Vincono due outsider il ballottaggio per presidenza e governo, ma il rischio per la Libia resta l’ingovernabilità. Il peso degli sconfitti è alto, il contraccolpo sul quadro internazionale potrebbe farsi sentire. Possibile lo smottamento dell’intero processo di stabilizzazione e il raffinamento dell’incarico a Serraj? Uno scenario

La Libia ha votato per una nuova autorità esecutiva che dovrà guidare il paese ad interim fino alle elezioni convocate a dicembre, e il risultato non è senza sorprese. Ha vinto la lista che prevede Mohammed Al Manfi alla guida del nuovo Consiglio di presidenza e Abdul Hamid Mohammed Dbeiba come premier. Il primo è un esponente islamista della Cirenaica, l’altro un businessman di Misurata (città delle Tripolitania). Ad attirare l’attenzione però non sono tanto i vincitori – la cui visione politico-ideologica difficilmente sarà potabile per diversi settori del paese, a cominciare dall’Est – quanto gli sconfitti.

Al ballottaggio infatti la lista Manfi-Dbeida ha battuto quella guidata da Agila Saleh e Fathi Bashaga, due pezzi da novanta: uno, presidente del parlamento HoR doveva diventare capo del Consiglio Presidenziale; l’altro, da ministro degli Interni passare a premier. Era l’allineamento che fin dall’inizio del processo di stabilizzazione e dialogo era stato sostenuto più o meno informalmente dall’Onu e da alcune cancellerie anche europee.
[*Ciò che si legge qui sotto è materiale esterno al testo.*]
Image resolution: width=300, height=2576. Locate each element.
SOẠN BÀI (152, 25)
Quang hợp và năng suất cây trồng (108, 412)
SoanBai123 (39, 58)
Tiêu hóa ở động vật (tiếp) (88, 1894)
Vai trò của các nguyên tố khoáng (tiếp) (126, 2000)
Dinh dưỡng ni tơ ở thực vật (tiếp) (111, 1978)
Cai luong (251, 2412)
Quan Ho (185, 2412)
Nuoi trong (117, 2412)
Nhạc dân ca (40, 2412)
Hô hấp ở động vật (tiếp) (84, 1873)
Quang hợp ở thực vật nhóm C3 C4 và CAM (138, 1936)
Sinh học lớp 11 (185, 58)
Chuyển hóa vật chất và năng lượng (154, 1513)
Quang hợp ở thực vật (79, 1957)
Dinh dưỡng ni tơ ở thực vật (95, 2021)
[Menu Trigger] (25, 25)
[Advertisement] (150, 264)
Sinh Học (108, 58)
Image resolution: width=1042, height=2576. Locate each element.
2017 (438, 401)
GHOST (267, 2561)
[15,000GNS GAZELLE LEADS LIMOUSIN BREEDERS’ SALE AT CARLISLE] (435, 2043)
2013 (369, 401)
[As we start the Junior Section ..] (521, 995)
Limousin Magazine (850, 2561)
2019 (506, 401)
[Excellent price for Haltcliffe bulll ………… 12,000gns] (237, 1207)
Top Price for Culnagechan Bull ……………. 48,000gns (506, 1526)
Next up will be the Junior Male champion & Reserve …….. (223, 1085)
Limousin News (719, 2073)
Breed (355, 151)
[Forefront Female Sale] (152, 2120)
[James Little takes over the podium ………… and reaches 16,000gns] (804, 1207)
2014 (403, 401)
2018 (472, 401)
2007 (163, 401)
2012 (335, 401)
Ma si sapeva che aveva molti problemi.

Il risultato è stato che al ballottaggio finale l’accoppiata Saleh-Bashaga – composta in modo pragmatico, c’è chi dice “opportunistico”, tra due rivali Est-Ovest – ha magnetizzato contro di sé tutte le voci critiche, che seppure distanti tra loro si sono raggruppate e hanno votato in blocco gli altri. Voti sono arrivati dalle scremature delle altre liste e da coloro che si sono ritirati nel corso del processo di candidatura/selezione.

I vincitori sono molto più deboli degli sconfitti. Hanno poco seguito, hanno questioni irrisolte, hanno da gestire il peso delle loro visioni anche sul quadro internazionale che si muove sopra e attorno alla Libia (difficile per esempio che Emirati Arabi, Egitto e Russia accettino che il paese finisca in mano a un’autorità considerata islamista, dopo che questi paesi, sostenitori del capo miliziano ribelle Khalifa Haftar, hanno da sempre raccontato il loro coinvolgimento come un moto contro gli islamisti volutamente sovrapposti e mescolati ai terroristi).

Prevedere quello che può succedere è complesso, analisti e osservatori concordano che il risultato dia poche speranze, a causa del debole consenso dietro ai vincitori, e il rischio più pessimistico è che si torni a combattere, visto che in Libia spesso le questioni politiche scivolano nello scontro armato. Uno scenario possibile sta nello smottamento dell’intero processo di dialogo: previsione estrema ma concorde con un quadro che ha visto molti stakeholder libici non partecipare al rush finale.

In questo caso l’Onu avrebbe la possibilità di tornare a giocare la carta di Fayez al Serraj, attualmente capo del consiglio presidenziale e del governo, come traghettatore alla guida di un governo di salvezza nazionale che miri a compattare il paese e dopo aver ottenuto una (in)stabile unità andare alle elezioni già convocate per dicembre. In questo caso sarebbe possibile che Serraj lasciasse l’incarico di primo ministro per condividere l’autorità istituzionale.